Es gibt Dinge, die wachsen ruckzuck einfach so aus dem Boden heraus. Oder aus .. Alltags-Inselchen, werden, kaum sind die ersten Maschen angeschlagen oder das Schnittmuster auf dem Nähtisch ausgebreitet, nur noch ungern beiseite gelegt und in einem wahren Anfall von Feuereifer und Euphorie zu Ende gebracht. Ja, solche Dinge gibt es. Projekte, die einem einfach packen.
Nur leider tauchen sie nur sehr selten bei mir auf.
Ich bin so ein bisschen der zögerliche Typ. Ich lasse mich gerne beeindrucken vom kreativen Eifer und der manchmal fast unglaublichen Fantasie meiner Mit-Bloggerinnen und all den fantastischen Autorinnen, denen ich den riesenschweren Stapel Näh-und-Strick-und Bastelbücher verdanke, von dem ich mir gerade im Moment wieder Abend für Abend ein Exemplar herauspicke, um es vor dem Einschlafen noch ein wenig durch zu blättern. Manche lesen Krimis zu dem Zeitpunkt. Ich lese Näh-Anleitungen. (Gerade zum Beispiel das hier. Beeindruckend!)
Aber egal wie lange und umfangreich meine Wanna-do-Liste mittlerweile auch sein mag: Die Umsetzung verlangt noch immer, ganz genau wie schon vor 5 Jahren, als ich das Selbermachen wiederentdeckte, Zeit, Zeit und nochmals Zeit. Und zwar schon in der Reifephase, wenn die Idee in meinem Kopf herum geistert und erst einmal Fuss zu fassen versucht. Und das geht nicht nur neuen Projekten so, nein, auch Dinge, die ich schon einmal gemacht und mittlerweile liebgewonnen habe, brauchen ihre Anlauf-Zeit bis ich mich von neuem an sie wage. (Wobei wagen tatsächlich das absolut richtige Wort ist, denn ich kämpfe immer ein wenig gegen diese sonderbaren Versagens-Ängste an, die mir ihre Steine in den Weg legen…)

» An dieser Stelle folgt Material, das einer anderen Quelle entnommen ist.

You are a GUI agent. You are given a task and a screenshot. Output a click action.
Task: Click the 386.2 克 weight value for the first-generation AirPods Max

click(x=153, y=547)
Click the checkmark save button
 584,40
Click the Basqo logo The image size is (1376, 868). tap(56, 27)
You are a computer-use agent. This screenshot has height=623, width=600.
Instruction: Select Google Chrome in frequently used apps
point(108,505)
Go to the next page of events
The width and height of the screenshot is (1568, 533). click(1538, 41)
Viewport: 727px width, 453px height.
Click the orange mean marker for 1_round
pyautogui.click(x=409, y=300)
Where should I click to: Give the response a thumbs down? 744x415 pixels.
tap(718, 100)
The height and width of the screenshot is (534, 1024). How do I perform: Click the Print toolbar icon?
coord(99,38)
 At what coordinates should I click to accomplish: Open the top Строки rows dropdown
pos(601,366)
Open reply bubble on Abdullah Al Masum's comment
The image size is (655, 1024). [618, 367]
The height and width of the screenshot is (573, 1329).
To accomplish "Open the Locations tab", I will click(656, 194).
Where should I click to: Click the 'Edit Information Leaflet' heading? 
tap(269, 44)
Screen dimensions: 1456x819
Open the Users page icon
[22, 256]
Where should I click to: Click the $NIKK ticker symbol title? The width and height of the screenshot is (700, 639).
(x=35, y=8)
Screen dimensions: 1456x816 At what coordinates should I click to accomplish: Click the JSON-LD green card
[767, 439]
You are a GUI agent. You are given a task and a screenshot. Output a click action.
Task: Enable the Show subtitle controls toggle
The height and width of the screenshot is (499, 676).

So ging es auch meiner Shalom Nummer 2. Ganz genau so. Nach meiner braunen, dicken Ärmel-Version wusste ich, dass es eine zweite Shalom geben würde. Ich kaufte Wolle dafür ein, ein paar Knäuel „Andes“ von Drops in hellgraulila, nahm mir in meiner Jahres-Liste fest vor, es auch tatsächlich zu verstricken, sah mir die Strick-Anleitung nochmals durch… und wendete mich dann anderem zu. Ziemlich viel anderem.
Manche Dinge müssen einfach reifen.

Aber irgendwann hielt ich den Anblick dieses lilafarbenen Stapel Wollknäuel in meiner kleinen Ecke nicht mehr aus, ohne dieses verdächtige Ruckeln und Zuckeln in den Fingern zu spüren …


Die lila Shalom kam ins Rollen. Buchstäblich. Ich strickte hier ein wenig, dort ein wenig, liess ein, zwei Mal ein paar Reihen auf … und naja, irgenwann war sie einfach da.


Meine Shalom Nr.2. In fliederlila. Ganz wunderbar frühlingshaft und einfach… zum besten Zeitpunkt, den sie sich hätte wählen können!
Der Frühlings ist nämlich bisweilen doch noch ordentlich kühl und meine Schultern sehnen sich nach einer warmen, leichten Schicht Wolle, die sie mollig warm hält, ohne mich gleich von Kopf bis Fuss dick einzuhüllen.


Und nicht nur das; mein Babybäuchlein wächst auch so langsam aber sicher aus meinen normalen Sachen heraus. Wortwörtlich. *lächel


Schön, wenn auch Dinge, die reifen sollen, irgendwann vollendet werden.
Noch schöner, wenn sie genau dann fertig werden, wenn sie wirklich gebraucht und mit offenen Armen und einem Lächeln empfangen werden.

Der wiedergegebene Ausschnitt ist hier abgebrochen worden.